Name: metricspace/GDPR_Input_Detection_and_Anonymization_0.5B API
Brand: Featherless.ai
Price: 10.00 USD
Availability: InStock
Author: metricspace

Model Overview

The metricspace/GDPR_Input_Detection_and_Anonymization_0.5B is a specialized 0.5 billion parameter model designed to safeguard sensitive user inputs before they are processed by larger, external AI models. It functions as a local firewall or proxy, providing two critical scores for each prompt: complexity and sensitivity.

Key Capabilities

Complexity Scoring: Rates task complexity from 1 to 10, helping users select the most cost-effective and appropriate LLM (e.g., smaller models for low scores, powerful models like GPT-4o for high scores).

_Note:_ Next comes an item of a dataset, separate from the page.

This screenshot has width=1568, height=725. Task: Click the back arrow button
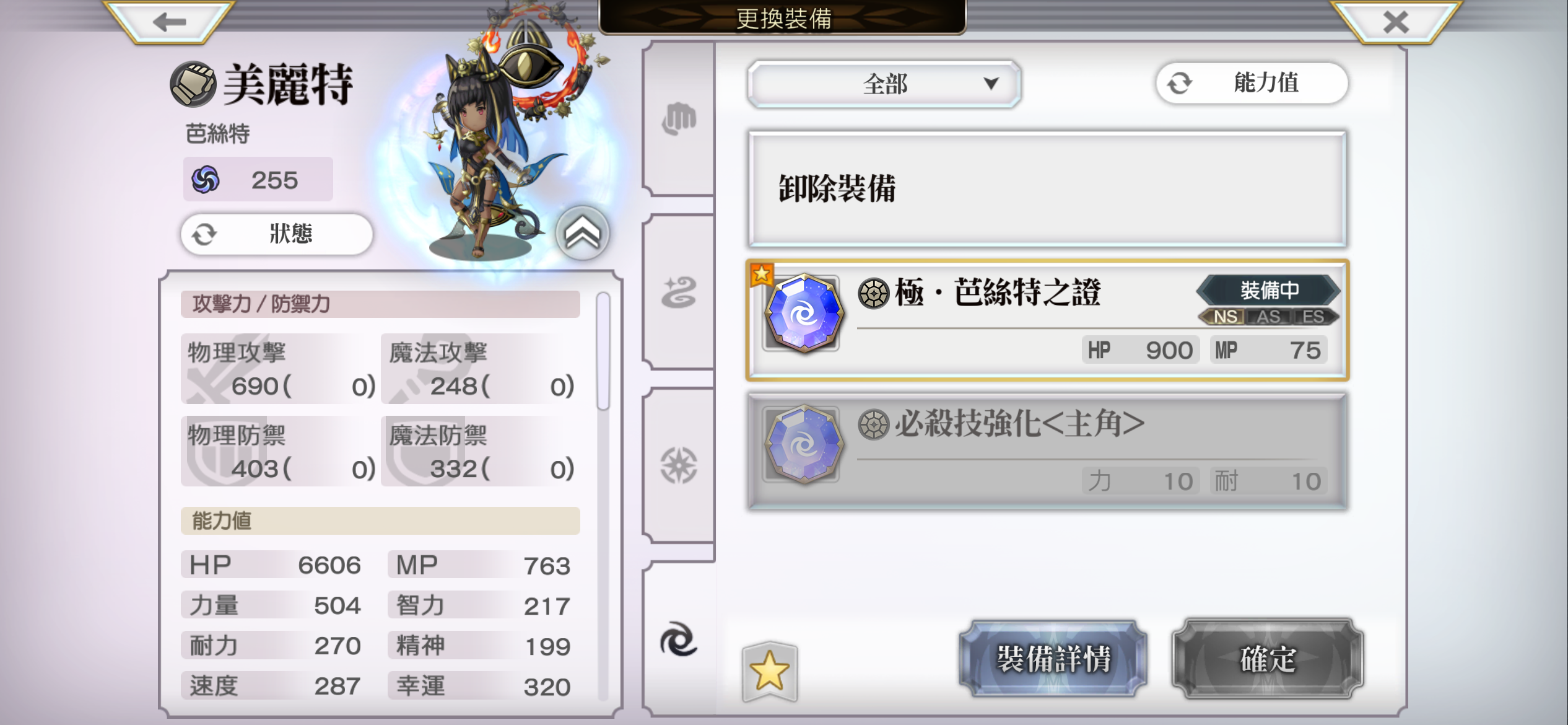click(169, 22)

This optimizes resource usage and reduces costs.
Sensitivity Scoring: Assesses prompt confidentiality from 0 (public) to 3 (highly critical), enabling blocking or anonymization of sensitive data to prevent unauthorized exposure and ensure GDPR compliance.
Anonymization and Re-Anonymization: Detects and replaces specific entities (e.g., locations, names, dates) based on configurable settings, allowing for secure processing by external LLMs and subsequent restoration of original entities.
Multilingual Support: Trained with a mixture of English (80%) and multilingual (20%) examples, supporting 29 languages.

Good For

Protecting sensitive data: Ideal for applications requiring local pre-processing of user inputs to remove or anonymize confidential information before sending to cloud-based LLMs.
Optimizing LLM usage: Helps in dynamically selecting the right LLM based on task complexity, leading to cost savings and efficient resource allocation.
GDPR compliance: Provides a mechanism to handle personal and confidential data in accordance with privacy regulations by preventing its direct exposure to external models.

Limitations

For complexity and sensitivity scoring, the model processes inputs up to 2,048 tokens. For entity detection, the combined input and output limit is 3,000 tokens. Exceeding these limits may lead to truncated outputs or inconsistent behavior.